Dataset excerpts
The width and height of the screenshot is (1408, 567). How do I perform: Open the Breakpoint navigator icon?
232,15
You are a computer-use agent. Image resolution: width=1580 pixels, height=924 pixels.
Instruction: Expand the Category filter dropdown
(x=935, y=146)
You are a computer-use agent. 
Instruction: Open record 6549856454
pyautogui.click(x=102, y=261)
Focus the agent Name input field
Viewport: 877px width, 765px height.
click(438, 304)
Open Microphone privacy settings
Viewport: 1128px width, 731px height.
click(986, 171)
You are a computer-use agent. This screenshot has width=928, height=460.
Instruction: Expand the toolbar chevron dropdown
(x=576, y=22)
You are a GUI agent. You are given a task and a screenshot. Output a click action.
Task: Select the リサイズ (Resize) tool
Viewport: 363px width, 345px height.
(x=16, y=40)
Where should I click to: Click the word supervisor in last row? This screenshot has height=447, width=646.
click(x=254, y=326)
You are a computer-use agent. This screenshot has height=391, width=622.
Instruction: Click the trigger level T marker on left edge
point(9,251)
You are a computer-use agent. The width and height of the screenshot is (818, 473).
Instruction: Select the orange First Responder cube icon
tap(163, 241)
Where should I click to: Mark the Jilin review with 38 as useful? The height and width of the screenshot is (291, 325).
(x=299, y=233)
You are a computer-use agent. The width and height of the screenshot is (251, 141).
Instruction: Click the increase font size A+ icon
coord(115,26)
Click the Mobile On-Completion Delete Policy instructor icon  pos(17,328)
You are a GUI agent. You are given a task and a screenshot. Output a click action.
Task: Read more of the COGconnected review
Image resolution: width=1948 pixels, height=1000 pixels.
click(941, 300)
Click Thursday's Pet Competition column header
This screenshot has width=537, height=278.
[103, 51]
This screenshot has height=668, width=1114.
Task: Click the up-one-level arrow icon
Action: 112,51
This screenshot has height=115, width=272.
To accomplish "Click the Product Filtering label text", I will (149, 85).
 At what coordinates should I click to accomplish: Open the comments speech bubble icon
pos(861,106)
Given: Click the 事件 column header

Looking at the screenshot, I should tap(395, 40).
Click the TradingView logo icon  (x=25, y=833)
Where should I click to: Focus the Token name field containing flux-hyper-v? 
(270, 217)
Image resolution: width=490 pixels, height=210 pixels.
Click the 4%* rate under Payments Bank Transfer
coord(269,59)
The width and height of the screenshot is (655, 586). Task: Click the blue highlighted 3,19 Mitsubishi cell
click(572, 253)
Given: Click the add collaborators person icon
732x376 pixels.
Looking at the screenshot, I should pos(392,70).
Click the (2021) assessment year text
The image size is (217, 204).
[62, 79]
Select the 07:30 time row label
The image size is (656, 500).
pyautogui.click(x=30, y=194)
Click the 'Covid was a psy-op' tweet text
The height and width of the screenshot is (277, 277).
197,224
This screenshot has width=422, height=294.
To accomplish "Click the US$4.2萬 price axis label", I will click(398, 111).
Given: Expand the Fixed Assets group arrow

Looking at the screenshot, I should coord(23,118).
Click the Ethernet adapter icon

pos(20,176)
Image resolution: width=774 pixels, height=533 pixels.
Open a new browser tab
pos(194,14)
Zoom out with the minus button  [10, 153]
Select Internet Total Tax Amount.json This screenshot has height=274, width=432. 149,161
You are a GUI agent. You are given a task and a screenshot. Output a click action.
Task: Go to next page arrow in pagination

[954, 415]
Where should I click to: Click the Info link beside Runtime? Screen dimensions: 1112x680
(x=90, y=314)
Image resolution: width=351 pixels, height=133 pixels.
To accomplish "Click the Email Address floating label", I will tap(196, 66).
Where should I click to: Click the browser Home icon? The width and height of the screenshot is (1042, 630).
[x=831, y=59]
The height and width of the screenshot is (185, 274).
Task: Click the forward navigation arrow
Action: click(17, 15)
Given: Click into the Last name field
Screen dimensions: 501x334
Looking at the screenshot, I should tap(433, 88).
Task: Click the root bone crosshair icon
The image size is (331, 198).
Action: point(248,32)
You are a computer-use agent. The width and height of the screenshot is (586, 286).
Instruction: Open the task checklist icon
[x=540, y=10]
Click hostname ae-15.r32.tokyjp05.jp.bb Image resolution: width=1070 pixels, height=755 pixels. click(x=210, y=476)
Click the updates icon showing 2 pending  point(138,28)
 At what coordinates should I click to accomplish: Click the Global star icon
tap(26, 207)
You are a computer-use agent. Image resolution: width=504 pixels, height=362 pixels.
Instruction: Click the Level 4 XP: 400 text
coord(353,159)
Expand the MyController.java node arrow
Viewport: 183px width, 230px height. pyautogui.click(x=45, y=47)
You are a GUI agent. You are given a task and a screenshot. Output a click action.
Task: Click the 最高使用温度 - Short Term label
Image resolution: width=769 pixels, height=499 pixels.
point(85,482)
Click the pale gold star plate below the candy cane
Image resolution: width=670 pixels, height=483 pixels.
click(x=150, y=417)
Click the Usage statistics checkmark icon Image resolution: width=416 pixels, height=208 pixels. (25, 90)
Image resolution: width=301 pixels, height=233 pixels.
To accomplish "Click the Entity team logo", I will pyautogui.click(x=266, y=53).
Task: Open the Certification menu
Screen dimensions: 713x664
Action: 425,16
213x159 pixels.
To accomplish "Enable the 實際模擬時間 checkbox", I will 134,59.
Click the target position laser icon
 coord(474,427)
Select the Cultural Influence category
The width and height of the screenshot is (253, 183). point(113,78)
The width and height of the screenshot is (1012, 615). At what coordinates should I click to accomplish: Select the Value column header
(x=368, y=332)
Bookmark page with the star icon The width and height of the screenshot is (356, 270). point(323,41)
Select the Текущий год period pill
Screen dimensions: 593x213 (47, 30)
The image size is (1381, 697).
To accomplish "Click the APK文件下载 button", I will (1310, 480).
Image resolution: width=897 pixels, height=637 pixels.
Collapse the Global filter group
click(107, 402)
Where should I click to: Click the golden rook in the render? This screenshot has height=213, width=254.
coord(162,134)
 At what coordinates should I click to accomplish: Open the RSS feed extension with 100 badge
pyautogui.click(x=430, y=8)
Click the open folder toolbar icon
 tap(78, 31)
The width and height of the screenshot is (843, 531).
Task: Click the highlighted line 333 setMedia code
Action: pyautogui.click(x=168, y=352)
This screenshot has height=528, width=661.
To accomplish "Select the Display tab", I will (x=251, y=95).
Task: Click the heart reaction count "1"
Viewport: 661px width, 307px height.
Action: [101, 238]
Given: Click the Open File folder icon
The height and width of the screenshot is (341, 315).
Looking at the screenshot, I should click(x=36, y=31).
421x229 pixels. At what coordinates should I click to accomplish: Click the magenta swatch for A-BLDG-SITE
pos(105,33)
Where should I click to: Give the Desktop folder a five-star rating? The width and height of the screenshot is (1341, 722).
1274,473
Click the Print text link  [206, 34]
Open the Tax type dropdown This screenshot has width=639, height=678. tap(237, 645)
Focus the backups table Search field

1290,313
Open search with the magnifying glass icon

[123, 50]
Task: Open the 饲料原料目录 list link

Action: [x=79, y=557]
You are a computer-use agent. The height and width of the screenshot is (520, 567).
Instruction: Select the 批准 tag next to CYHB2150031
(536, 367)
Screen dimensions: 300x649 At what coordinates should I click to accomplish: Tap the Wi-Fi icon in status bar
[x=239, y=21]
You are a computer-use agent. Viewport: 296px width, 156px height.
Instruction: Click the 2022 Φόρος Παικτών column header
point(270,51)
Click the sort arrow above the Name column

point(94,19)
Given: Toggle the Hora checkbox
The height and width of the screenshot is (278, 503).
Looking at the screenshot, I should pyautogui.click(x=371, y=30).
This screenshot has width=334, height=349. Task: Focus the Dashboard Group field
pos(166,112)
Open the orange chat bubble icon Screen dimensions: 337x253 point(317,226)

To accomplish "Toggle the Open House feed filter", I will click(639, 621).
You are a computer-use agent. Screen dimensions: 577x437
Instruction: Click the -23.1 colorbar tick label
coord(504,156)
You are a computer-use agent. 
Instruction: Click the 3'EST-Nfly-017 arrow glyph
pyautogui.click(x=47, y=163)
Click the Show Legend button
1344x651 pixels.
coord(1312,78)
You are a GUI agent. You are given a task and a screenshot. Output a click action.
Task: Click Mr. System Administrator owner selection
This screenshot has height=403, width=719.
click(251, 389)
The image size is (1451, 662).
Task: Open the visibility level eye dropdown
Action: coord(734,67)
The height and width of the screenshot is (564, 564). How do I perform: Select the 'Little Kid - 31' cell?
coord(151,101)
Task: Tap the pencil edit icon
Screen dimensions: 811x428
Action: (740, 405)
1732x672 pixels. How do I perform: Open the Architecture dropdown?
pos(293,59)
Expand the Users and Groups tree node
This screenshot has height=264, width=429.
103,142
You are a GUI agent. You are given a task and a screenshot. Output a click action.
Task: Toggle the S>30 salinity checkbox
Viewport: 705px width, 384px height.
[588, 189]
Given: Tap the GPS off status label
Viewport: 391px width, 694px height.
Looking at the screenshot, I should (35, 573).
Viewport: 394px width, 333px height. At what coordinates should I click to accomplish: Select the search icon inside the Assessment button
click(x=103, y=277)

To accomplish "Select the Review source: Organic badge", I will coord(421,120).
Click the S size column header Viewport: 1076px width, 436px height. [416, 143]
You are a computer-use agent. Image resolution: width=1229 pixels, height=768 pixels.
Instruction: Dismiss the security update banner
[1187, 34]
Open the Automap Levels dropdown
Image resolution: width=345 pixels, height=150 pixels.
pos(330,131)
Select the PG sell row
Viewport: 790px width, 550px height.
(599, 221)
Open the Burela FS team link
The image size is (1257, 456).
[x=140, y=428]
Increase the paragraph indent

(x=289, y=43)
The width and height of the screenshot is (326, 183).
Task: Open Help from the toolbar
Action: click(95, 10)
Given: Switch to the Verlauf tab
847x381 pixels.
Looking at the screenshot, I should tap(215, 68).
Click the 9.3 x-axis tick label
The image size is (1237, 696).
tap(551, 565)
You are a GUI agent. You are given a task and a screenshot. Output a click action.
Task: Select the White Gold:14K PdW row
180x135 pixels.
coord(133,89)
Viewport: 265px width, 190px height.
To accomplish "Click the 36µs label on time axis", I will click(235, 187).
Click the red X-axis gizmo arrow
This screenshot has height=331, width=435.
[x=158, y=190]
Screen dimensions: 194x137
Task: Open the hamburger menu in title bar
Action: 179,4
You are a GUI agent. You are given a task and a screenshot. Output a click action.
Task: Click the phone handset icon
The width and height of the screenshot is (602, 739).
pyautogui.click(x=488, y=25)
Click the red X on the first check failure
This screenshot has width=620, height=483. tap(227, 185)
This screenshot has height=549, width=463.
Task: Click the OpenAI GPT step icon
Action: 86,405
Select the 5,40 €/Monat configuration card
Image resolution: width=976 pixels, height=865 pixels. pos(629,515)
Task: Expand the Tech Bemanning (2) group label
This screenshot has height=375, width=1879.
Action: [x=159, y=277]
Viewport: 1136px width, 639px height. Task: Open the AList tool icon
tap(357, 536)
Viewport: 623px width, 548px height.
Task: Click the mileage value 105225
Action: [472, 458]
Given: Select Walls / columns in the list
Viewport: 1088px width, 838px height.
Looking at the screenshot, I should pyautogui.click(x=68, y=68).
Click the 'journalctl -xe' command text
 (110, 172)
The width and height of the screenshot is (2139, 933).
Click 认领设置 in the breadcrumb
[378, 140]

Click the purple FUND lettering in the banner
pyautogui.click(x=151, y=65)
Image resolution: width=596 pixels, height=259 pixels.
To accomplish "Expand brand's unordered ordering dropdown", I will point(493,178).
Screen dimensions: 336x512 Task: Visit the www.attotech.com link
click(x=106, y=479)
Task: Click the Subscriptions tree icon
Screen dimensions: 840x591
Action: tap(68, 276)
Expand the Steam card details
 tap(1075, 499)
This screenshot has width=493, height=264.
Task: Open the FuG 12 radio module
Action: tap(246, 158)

Try it
If a line in the entries includes the word "logo", copy that line out.

Solution for this task
Click the TradingView logo icon  (x=25, y=833)
To accomplish "Click the Entity team logo", I will pyautogui.click(x=266, y=53).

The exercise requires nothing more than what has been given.